Stored data:
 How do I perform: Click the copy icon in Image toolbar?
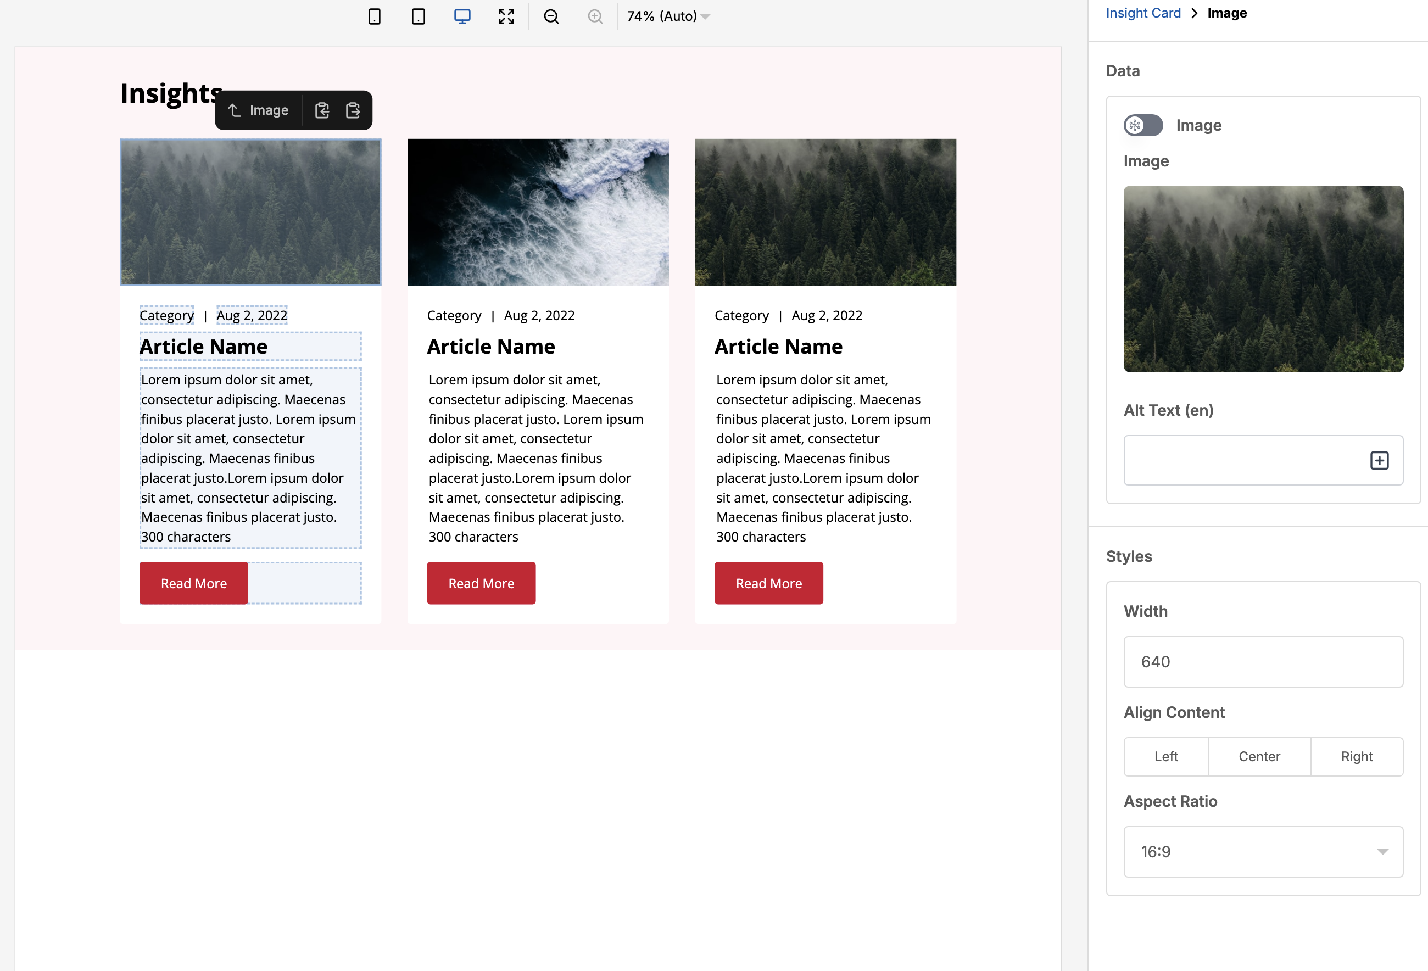[x=322, y=111]
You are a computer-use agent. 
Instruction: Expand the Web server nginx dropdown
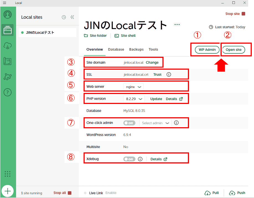[x=133, y=87]
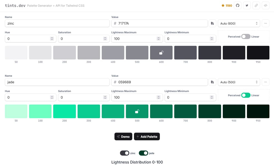Switch zinc from Perceived to Linear mode
This screenshot has width=274, height=165.
[x=246, y=37]
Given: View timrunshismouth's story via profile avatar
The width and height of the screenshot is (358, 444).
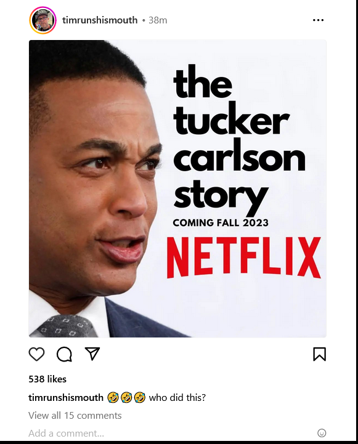Looking at the screenshot, I should point(43,20).
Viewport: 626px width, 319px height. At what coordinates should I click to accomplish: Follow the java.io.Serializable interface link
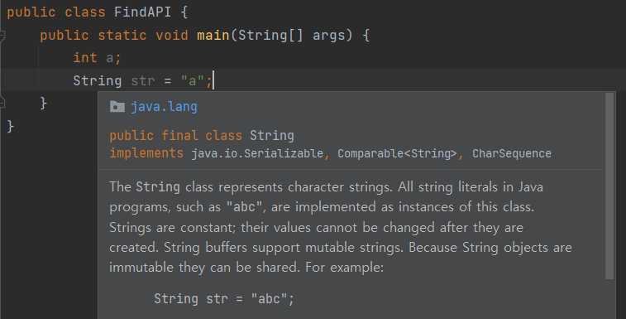coord(257,153)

#### [Exercise goal]
Set the entries down exactly, but not the pictures.

#### [Expected answer]
 How do I perform: Click the copy icon in Image toolbar?
[x=322, y=111]
You are a computer-use agent. 
Instruction: Expand the Web server nginx dropdown
[x=133, y=87]
Switch zinc from Perceived to Linear mode
This screenshot has width=274, height=165.
[x=246, y=37]
Given: View timrunshismouth's story via profile avatar
The width and height of the screenshot is (358, 444).
Looking at the screenshot, I should point(43,20).
Viewport: 626px width, 319px height. At what coordinates should I click to accomplish: Follow the java.io.Serializable interface link
coord(257,153)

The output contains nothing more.